**TEXT:**
--- --- ---
Father Sarsfield O'Sullivan, Irish priest at St. Lawrence in Butte, Montana

About this Item

Title

  • Father Sarsfield O'Sullivan, Irish American priest, Butte, Montana, second interview, part 2

Names

  • Stanton, Gary Ward, 1946- (Collector)
  • Johnson, Paula J., 1954- (Collector)
  • Toelken, Barre, 1935- (Collector)
  • O' Sullivan, Sarsfield (Interviewee)

Created / Published

  • Butte, Montana, September 1, 1979

Headings

  • -  Irish Americans
  • -  Irish American Catholics
  • -  Folklore
  • -  Folk songs, Irish
  • -  Irish language
  • -  Ethnography
  • -  Field recordings
  • -  Interviews
  • -  Sound recordings
  • -  United States -- Montana -- Butte

Genre

  • Ethnography
  • Field recordings
  • Interviews
  • Sound recordings

Notes

  • -  Index data: Part 2 of a 5-part recording session with Father Sarsfield O'Sullivan at the St. Lawrence O'Toole Roman Catholic Church rectory in Butte MT: about odd affections, the Oxford educated priest whose rectory was the most godforsaken in Montana, on the Blackfoot Reservation; about "pub crawling" in Seattle, at the Britannia Saloon, where Montana Indians would congregate; the old emnities die slowly, there is a good sense of what they have lost; fieldworker Barre Toelken asks if there are friendships between the Indians and the Irish, and gives an example of a parallel in the Irish song "Four Green Fields"; Father O'Sullivan talks about his trip to San Francisco at the height of the Beat movement, wished he could introduce them to the Indians; how the old missionaries did better than they thought; sings "Lilly Bolero"; talks about similar openings to songs; sings "Poor Stranger Far From My Home" and "Leave the Green Bushes and Tarry With Me"; explains about the Red Haired Man, means an uncontrolled image in song; the church used some beliefs, especially edifying ghost stories; the Irish have an anticlerical spirit, "We still like to put you up on a pedestal so we can get a good crack at you"; about Father O'Flanagan, spoke out for the Basques, while the commonwealth Irish were for Franco, his Bishop forbade him to speak; song that sings praises for Newfoundland and takes back everything that had been said in the following line in Irish Gaelic; about Father Joe Maguire, found the names of Montana towns taken down from an old man in northern Ireland, who'd been a miner in Montana before returning to Ireland; about dialects, Mae Mulcahy represents pure "Buttese"; all the other ethnic groups pronounce English like the Irish in Butte; joke "They sure chirp like boids"; tells greenhorn story with Pierce Powers as shift boss.
--- --- ---
**INFORMATION SUPPLIED:**
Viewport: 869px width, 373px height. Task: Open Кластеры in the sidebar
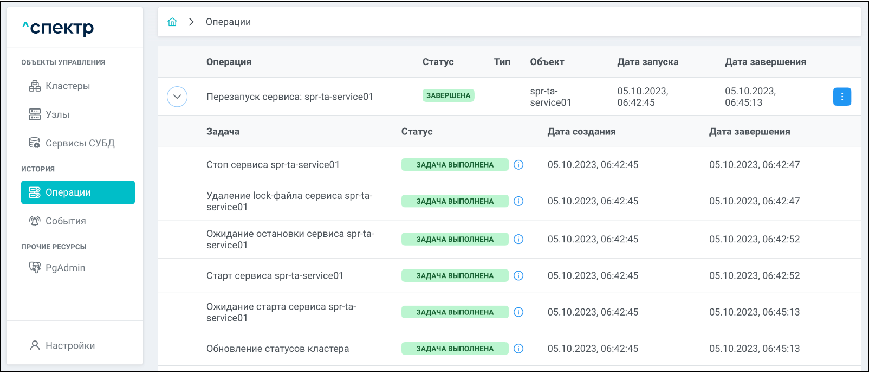(x=67, y=86)
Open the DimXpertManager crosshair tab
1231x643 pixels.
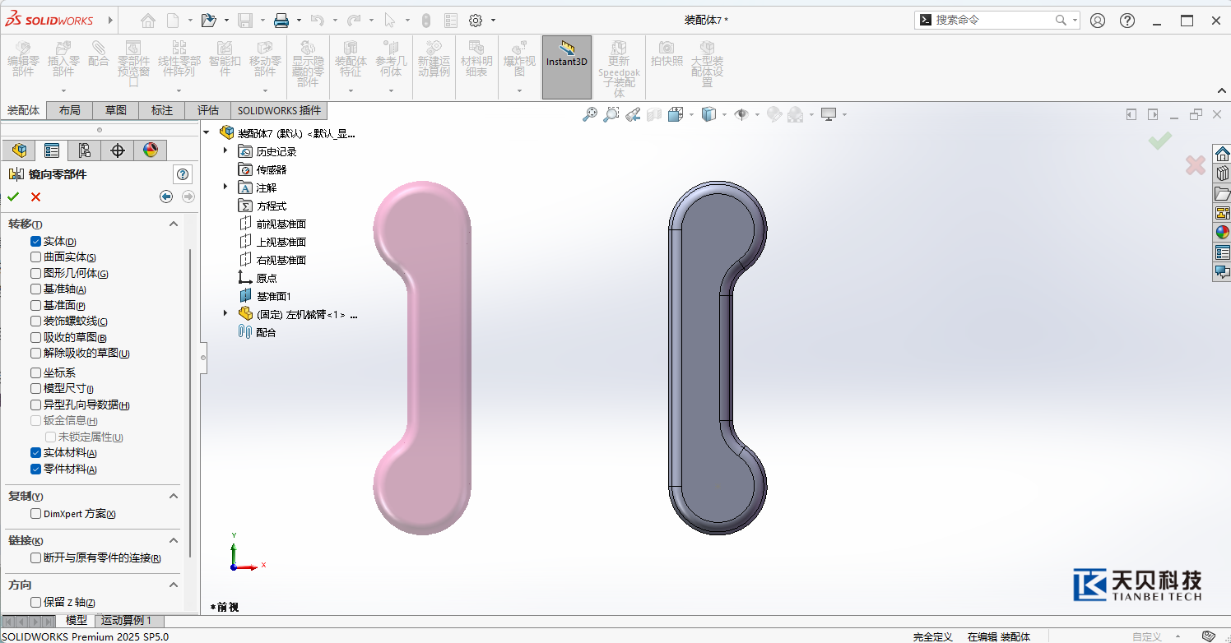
--- --- ---
**GOALS:**
a – Reproduce the O'Sullivan interview record between "About this Item" and "J., 1954- (Collector)", inclusive.
b – Extend the O'Sullivan interview record past its last sentence.
The data comes from a separate source.

**WRITTEN RESPONSES:**
a –
About this Item

Title

  • Father Sarsfield O'Sullivan, Irish American priest, Butte, Montana, second interview, part 2

Names

  • Stanton, Gary Ward, 1946- (Collector)
  • Johnson, Paula J., 1954- (Collector)

b –
Medium

  • 7-inch reel

Call Number/Physical Location

  • Call number: AFC 1981/005: AFS 20451
  • MBRS shelflist: RXA 0937
  • Field project identifier: MT9-GS-R66

Source Collection

  • Montana Folklife Survey collection (AFC 1981/005)

Repository

  • American Folklife Center

Digital Id

Online Format

  • audio

Rights & Access

The Library of Congress believes that some of the materials in this collection are in the public domain or have no known copyright restrictions, and are therefore free to use or reuse. For example, the fieldwork in this collection is in the public domain in the United States.

However, the Library has obtained permission for the use of other materials, and presents additional materials for educational and research purposes in accordance with fair use under United States copyright law. For example, some of the recordings contain copyrighted music, and not all of the performers and other individuals who were recorded signed releases for public use of their work.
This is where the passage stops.